(Item-finding records)
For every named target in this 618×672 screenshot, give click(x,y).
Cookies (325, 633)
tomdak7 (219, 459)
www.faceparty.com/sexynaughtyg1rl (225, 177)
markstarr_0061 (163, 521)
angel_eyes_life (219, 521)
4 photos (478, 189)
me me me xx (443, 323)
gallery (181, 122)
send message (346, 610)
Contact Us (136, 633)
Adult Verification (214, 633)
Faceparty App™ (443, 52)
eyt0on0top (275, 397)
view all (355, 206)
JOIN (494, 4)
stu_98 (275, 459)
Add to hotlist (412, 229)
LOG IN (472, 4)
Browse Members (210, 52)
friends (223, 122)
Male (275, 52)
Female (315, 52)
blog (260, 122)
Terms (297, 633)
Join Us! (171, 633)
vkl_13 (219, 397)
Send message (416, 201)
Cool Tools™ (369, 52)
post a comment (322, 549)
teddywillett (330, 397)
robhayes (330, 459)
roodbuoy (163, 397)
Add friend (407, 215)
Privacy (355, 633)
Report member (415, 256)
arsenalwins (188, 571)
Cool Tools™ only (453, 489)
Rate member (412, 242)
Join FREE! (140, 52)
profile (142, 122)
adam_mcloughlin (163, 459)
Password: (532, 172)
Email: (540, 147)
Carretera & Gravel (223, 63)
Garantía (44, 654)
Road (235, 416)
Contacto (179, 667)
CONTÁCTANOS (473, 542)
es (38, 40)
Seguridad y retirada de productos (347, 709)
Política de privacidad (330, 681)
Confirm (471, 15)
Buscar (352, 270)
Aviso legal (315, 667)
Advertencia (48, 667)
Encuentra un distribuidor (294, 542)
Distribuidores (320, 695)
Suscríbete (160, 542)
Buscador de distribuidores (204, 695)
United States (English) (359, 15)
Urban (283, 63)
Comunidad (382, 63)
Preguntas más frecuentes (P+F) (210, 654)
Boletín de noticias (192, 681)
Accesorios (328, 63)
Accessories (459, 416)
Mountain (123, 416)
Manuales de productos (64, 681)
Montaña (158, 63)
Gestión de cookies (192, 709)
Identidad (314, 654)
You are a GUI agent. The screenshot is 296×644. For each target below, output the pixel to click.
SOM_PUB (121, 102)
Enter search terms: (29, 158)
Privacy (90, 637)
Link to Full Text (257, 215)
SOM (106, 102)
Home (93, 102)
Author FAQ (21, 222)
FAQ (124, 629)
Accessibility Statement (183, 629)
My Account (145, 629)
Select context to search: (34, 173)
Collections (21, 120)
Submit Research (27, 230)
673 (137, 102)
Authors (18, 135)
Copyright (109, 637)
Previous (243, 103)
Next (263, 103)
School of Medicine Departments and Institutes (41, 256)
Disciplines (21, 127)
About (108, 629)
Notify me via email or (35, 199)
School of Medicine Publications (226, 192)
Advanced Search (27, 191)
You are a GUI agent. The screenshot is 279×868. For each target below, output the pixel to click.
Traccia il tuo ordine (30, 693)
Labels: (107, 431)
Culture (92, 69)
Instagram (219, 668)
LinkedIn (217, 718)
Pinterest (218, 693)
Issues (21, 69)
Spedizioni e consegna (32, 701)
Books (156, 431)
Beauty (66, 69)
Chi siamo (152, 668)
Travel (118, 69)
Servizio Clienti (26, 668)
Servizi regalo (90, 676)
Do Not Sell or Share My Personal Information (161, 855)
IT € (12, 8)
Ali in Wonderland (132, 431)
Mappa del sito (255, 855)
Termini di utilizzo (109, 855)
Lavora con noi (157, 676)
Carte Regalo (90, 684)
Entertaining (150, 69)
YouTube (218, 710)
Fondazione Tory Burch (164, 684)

▶ [Instructions to follow]: How many lines in the item-finding records contain the string "pixel"? Reply with the count alone.

▶ [The output]: 2